Caracol lembra cerveja gelada, pedaços de pão embebidos no molho aromático, em finais de tarde na esplanada em amena cavaqueira. Nem toda a gente os aprecia, mas quem gosta, gosta mesmo.
Lentamente este petisco começa a entrar nos hábitos das populações do centro do país e até já se encontra em alguns (poucos) estabelecimentos no norte.
Há, sobretudo, alguma repugnância por este animal, de que se conhecem 35 mil espécies e que é um molusco gastrópode que pertence a um grupo que inclui outras espécies marinhas como os bivalves, polvos, chocos e lulas.
Para além disso, possui uma espécie de “pé”, ou músculo ventral, que lhes permite deslizar sobre um rasto de muco, nunca entrando em contacto com quaisquer materiais ou impurezas. Significa isto que o caracol é um bicho bem mais limpo do que, por exemplo, uma galinha ou uma vaca, até porque a sua alimentação é quase exclusivamente feita à base de plantas.
Os nutricionistas não hesitam ao afirmar que a carne de caracol é um dos alimentos mais saudáveis que podem ser consumidos pelo Homem. É pobre em gordura (0,5% a 0,8%) em comparação com a de vaca (11,5%) e galinha (12%) e, para além disso, cada 100 gramas correspondem a apenas 80 calorias.
Em paralelo, o caracol é rico em proteínas (12% a 16%) e sais minerais. E, de acordo com o ministério espanhol da Saúde, nesse conjunto de proteínas está presente a quase totalidade dos aminoácidos necessários ao corpo humano, sendo uma opção de alta qualidade para regimes hipocalóricos, dietas para desportistas, diabéticos e quem sofra de anemia, grávidas e mães a amamentar
O caracol é, desde a Antiguidade, recomendado como remédio para vários tipos de males. Crendices ou não, é certo que os aminoácidos contribuem para a reconstituição da integridade dos tecidos gástricos e, portanto, para a cura de úlceras.

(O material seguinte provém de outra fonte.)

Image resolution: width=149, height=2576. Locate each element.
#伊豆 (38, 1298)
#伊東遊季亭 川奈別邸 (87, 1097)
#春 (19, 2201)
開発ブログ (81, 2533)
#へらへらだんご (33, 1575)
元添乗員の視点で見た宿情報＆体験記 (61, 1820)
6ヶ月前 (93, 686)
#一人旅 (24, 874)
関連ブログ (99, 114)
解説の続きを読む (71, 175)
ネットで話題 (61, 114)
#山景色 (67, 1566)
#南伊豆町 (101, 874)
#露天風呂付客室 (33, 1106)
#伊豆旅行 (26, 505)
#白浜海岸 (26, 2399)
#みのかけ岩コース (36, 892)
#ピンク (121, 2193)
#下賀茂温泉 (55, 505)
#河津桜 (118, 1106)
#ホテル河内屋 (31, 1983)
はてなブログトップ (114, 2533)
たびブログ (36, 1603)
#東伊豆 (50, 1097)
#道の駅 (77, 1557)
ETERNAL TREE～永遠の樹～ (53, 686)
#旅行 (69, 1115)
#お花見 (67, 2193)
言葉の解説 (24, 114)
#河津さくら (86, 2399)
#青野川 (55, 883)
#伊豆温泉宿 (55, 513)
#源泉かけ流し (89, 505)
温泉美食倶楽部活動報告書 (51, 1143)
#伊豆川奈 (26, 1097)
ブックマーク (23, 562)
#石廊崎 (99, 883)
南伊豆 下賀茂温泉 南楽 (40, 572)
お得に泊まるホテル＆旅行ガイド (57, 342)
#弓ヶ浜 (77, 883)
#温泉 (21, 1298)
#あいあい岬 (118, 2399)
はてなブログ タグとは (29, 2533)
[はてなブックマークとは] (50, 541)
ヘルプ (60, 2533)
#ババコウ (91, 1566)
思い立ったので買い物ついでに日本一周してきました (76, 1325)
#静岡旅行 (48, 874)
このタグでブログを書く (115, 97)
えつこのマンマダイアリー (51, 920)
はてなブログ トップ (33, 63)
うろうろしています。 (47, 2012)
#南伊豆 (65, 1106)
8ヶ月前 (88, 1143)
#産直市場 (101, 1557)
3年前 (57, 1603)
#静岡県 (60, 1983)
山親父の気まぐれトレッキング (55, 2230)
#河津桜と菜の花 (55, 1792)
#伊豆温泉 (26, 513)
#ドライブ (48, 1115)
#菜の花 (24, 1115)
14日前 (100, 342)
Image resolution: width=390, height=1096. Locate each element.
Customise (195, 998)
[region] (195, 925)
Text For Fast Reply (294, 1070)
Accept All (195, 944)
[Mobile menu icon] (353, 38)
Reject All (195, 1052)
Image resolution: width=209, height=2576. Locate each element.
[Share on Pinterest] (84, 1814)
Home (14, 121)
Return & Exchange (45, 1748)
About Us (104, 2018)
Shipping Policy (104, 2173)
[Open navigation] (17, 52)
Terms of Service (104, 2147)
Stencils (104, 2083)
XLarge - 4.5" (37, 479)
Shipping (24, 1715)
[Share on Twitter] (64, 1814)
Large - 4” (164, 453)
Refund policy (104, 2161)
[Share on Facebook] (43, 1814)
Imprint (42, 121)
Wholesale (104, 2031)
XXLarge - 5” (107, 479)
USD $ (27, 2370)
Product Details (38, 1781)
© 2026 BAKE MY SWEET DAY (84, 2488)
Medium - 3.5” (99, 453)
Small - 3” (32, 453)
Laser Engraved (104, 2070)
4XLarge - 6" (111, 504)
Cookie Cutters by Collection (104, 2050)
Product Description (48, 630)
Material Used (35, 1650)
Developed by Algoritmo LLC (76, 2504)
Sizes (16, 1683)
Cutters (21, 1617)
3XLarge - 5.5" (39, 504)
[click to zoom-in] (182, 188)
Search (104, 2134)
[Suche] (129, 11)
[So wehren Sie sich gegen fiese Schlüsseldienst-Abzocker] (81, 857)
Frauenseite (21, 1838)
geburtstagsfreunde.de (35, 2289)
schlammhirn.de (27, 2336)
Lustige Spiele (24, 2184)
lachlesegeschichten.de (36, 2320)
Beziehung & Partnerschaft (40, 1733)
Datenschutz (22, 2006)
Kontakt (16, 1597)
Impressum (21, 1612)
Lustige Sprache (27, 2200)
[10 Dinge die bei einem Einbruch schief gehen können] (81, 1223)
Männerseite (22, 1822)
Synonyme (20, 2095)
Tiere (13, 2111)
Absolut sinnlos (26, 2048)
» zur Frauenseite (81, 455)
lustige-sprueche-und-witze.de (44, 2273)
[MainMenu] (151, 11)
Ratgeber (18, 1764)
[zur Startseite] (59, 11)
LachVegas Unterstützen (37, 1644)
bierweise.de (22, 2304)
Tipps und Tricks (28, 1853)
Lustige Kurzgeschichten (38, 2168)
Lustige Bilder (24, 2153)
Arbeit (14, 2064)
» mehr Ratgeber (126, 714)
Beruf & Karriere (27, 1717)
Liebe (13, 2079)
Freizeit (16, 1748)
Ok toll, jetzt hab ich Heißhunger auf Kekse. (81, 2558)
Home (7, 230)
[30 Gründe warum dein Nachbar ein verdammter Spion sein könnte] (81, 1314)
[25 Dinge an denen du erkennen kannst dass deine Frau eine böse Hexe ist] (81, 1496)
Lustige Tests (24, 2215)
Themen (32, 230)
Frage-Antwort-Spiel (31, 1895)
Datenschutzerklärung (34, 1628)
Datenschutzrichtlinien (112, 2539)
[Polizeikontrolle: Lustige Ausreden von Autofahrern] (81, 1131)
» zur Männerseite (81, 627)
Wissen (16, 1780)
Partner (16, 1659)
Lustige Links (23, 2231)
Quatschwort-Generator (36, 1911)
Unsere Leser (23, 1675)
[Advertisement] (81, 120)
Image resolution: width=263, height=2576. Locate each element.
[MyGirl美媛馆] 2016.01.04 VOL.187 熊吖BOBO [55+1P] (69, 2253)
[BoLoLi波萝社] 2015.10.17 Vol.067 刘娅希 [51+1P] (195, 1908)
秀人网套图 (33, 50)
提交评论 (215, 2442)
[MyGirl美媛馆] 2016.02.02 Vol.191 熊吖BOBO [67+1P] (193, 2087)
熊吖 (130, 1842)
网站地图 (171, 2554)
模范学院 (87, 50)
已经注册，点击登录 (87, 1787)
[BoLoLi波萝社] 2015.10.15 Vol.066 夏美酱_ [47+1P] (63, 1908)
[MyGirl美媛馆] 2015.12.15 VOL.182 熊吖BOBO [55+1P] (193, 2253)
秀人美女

Um absoluto lugar comum relaciona os caracóis com a lentidão. Mas nunca ninguém se tinha lembrado de medir a velocidade que atingem, até um grupo de cientistas – norte-americanos, pois claro – se ter dedicado à tarefa de determinar que a velocidade média de um caracol comum é de um milímetro por segundo.
E já que o assunto é velocidade, importa acrescentar que o caracol foi escolhido como símbolo pelos criadores da “Slow Food”. Este movimento, que pode ser traduzido literalmente por “comida lenta”, foi fundado em Itália em 1986, tem já representações numa centena de países e luta pela protecção dos produtos e receitas de qualidade e tradicionais. Através de várias iniciativas, a associação promove a cultura gastronómica, desenvolve a educação do gosto, conserva a biodiversidade agrícola e protege os alimentos tradicionais do risco de extinção. Afinal, ser lento não é necessariamente uma desvantagem.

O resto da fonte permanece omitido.